Sephadex was derivatized consecutively with Staphylococcus Protein A (SpA) and cell‐specific antibodies, and the binding of cells to the resulting material was examined. For comparison, cell binding to commercially obtained SpA–Sepharose was determined. Sephadex G‐10, carboxylated by reaction with glycine and activated subsequently with 1‐ethyl‐3‐(3‐dimethylaminopropyl)carbodi‐imide/ N ‐hydroxysuccinimide (NHS), was allowed to react with SpA. Coupling of SpA to NHS‐activated glycine–Sephadex appeared to be complete (immobilization capacity, ≈300 μ g of protein/ml of packed gel) when incubation was carried out at pH 4.0, in buffer of low ionic strength. However, incubation at higher pH values (6.5) led to poor coupling yields.

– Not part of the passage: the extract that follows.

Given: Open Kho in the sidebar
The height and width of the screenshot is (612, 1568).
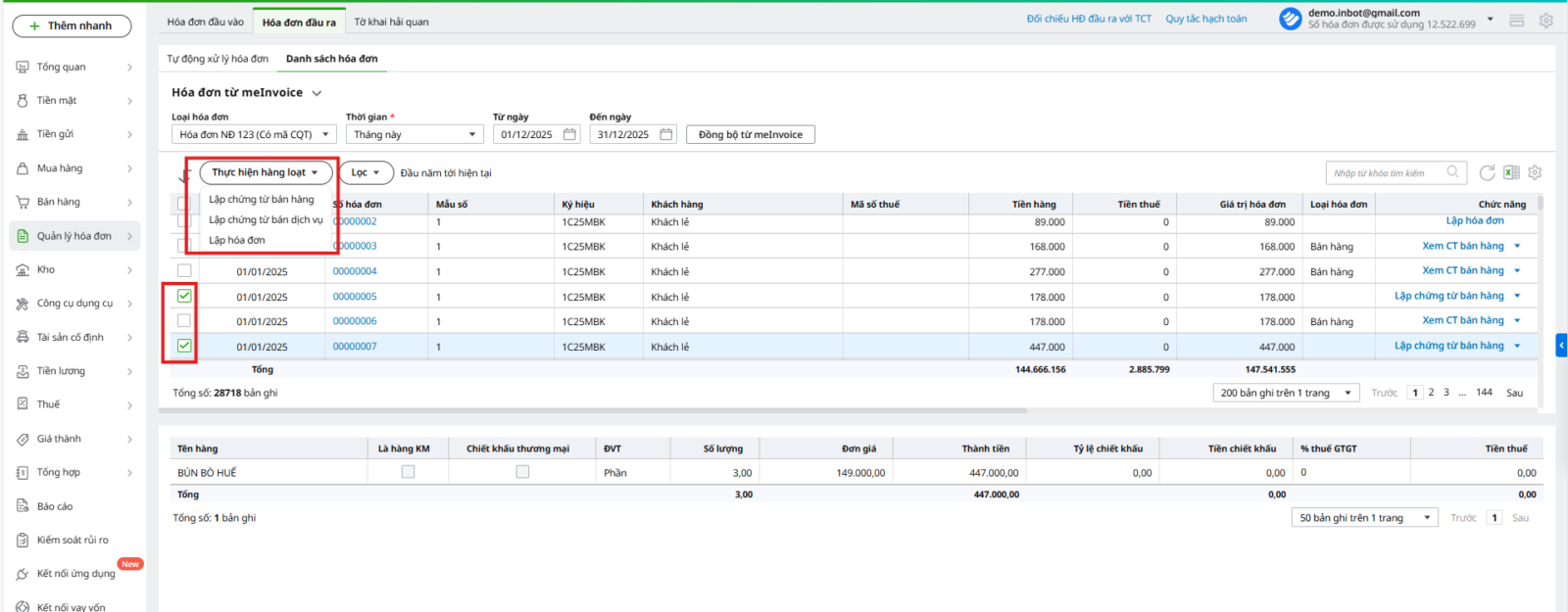Looking at the screenshot, I should coord(46,269).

After incubation with rabbit anti‐(human red cell) antiserum, and upon mixing with human red blood cells, SpA–glycine–Sephadex G‐10 could bind up to 5×10 8 red cells/ml of gel. Cell binding increased when the amount of antiserum, added to SpA–glycine–Sephadex G‐10 for preparing the affinity gel, was increased from 0.5 to 5 μ l/ml of gel. Compared with this, SpA–Sepharose CL 4B had to be incubated with much larger amounts of antiserum (100–700 μ l/ml of gel) in order to obtain cell‐affinity adsorbent. One obvious advantage of the approach described here is that relatively small amounts of SpA and antisera are needed for preparing cell‐affinity media.